Collection entries:
==========

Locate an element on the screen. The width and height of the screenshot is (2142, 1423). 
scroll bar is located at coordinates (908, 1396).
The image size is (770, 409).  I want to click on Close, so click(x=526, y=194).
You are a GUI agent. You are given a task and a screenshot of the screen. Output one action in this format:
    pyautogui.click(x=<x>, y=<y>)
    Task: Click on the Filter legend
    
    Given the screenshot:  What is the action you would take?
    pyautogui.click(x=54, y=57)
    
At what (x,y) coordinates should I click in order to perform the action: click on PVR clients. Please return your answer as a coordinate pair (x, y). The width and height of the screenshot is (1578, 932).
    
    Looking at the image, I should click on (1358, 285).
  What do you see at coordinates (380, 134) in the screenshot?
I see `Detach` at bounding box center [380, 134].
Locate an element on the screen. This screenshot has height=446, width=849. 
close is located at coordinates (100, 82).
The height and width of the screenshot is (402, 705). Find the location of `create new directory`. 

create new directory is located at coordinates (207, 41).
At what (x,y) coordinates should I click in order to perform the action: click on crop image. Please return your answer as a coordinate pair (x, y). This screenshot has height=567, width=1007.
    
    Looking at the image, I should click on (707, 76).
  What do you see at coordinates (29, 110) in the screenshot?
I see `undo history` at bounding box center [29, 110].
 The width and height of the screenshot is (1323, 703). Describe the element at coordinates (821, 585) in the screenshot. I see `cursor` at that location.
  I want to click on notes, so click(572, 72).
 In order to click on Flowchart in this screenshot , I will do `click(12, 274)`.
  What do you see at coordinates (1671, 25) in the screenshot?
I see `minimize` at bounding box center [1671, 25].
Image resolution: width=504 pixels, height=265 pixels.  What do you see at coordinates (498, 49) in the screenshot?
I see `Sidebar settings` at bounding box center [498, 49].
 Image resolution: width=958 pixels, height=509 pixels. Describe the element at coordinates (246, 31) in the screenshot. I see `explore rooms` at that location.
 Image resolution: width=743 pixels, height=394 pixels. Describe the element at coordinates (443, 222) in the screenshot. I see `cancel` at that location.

==========

Copy out the part of the material that begins with the line containing "In order to click" and runs through the end of the material, keeping every line unchanged.

Full solution =>
 In order to click on Flowchart in this screenshot , I will do `click(12, 274)`.
  What do you see at coordinates (1671, 25) in the screenshot?
I see `minimize` at bounding box center [1671, 25].
Image resolution: width=504 pixels, height=265 pixels.  What do you see at coordinates (498, 49) in the screenshot?
I see `Sidebar settings` at bounding box center [498, 49].
 Image resolution: width=958 pixels, height=509 pixels. Describe the element at coordinates (246, 31) in the screenshot. I see `explore rooms` at that location.
 Image resolution: width=743 pixels, height=394 pixels. Describe the element at coordinates (443, 222) in the screenshot. I see `cancel` at that location.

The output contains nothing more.